Thursday, August 31, 2006

Break Down

Tonight I had a break down. I don't know if I would call it a breakdown, but that is what I'm calling it. Tonight after work, I went and got my brows waxed and I paid, walked out the door with Jason, and felt tears start to well up. Jason asked where I wanted to eat, and I shrugged and said I don't care. Then I said, let's just go home, because otherwise I'm going to start crying. Then I lost it. The tears started to flow.

What bothers me is that I started to cry for no reason. I still can't figure out why I was crying. I have never done that before. In the past, little things have set me off, but never like this. This was full out crying, sobbing, runny nose and everything crying. I have always been able to hold back my emotions pretty good, not letting anyone know what I truly feel. Wearing a mask so to speak. When someone asks how I am, it's always good, or okay, even if I'm not feeling that way. I have a hard time letting others in, and letting them know how I truly feel. Anyway, back to what happened.

We got home, and I sat down at my computer, attempted to read at a site, and the tears started. Jason came over and gave me a hug. I finished looking through the tears, typed "taking a break" post on the board, and then logged off, went and sat on the couch to try to compose myself. Jason sat down next to me and put his arm around me. I told him not to, because I will cry harder/longer. He moved his arm away, and I started to cry even more. He took me in his arms, and I sobbed. I couldn't help it. Finally I got my tears to pretty much stop and composed myself.

It really bothers me that I don't know *why* I was crying in the first place and that I couldn't make the tears stop even though I wanted to. I don't like that. At all.

5 comments:

Magpie said...

a change in hormones will make you cry.
an overdose of stress will make you cry.
It is a woman's perogative to cry at a moments notice and for absolutly no apparent reason and feel no need whatsoever to apologize or explain herself.

Jason said...

You can always cry on my shoulder. Although i'll cry with you!

Amy Purdy said...

That's an everyday occurrence with me, sorry you had to experience it. I know how scary it is when our emotions don't make sense. Laurie is right, it could be stress or hormonal stuff. If you continue to do that I would suggest you go to the doctor. But if it's just an occasional thing I wouldn't worry too much about it.

Jason, you keep being the good husband that you are!! You two are so perfect for each other!!

ma said...

I've done this myself, although you never seen it because I would make myself busy mowing the lawn or weeding the garden....something to hide it.
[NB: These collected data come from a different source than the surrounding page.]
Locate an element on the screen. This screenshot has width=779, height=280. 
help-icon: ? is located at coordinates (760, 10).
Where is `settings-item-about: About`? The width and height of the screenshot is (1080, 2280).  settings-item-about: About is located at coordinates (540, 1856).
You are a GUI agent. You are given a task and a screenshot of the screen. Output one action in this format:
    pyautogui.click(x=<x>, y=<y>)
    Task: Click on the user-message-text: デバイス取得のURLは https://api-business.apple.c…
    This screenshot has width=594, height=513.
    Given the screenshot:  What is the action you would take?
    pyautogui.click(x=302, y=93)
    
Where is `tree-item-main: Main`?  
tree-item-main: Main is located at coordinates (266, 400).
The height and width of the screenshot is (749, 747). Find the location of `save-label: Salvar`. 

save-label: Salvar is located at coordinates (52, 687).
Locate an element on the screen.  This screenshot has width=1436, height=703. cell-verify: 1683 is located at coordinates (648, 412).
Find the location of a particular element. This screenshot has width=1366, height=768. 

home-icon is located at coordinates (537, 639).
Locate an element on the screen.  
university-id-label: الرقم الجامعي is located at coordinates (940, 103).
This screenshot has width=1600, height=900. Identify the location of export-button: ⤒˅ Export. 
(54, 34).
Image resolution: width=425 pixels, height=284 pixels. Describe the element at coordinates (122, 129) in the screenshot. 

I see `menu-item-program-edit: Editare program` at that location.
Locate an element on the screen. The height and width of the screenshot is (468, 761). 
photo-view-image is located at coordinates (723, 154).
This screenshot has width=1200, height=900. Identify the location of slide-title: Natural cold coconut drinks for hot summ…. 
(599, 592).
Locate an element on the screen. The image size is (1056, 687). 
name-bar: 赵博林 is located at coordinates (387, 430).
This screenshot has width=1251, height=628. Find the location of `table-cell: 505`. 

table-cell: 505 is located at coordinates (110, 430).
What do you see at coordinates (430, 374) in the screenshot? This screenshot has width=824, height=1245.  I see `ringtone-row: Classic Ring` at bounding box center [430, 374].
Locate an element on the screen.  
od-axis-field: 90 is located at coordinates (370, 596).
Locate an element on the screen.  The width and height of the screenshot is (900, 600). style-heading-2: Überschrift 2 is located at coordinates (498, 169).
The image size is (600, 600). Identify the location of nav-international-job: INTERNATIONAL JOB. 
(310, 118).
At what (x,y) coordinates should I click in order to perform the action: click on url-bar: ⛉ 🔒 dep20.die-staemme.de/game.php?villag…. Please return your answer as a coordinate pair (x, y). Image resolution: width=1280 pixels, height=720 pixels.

I think it's a female hormone/stress thing.....but still I'm concerned for you!! You hold to much in and need to say whats on your mind .... and I agree with Amy if you continue to do this visit with your Dr. soon!

Jason, your such a sweetheart!!

XOXO
Ma

Anonymous said...

(((Amber))) Laurie's right, it can be hormonal...we women are very complex human beings.

If it happens too often, though, I agree with Amy...don't hesitate to speak with your dr.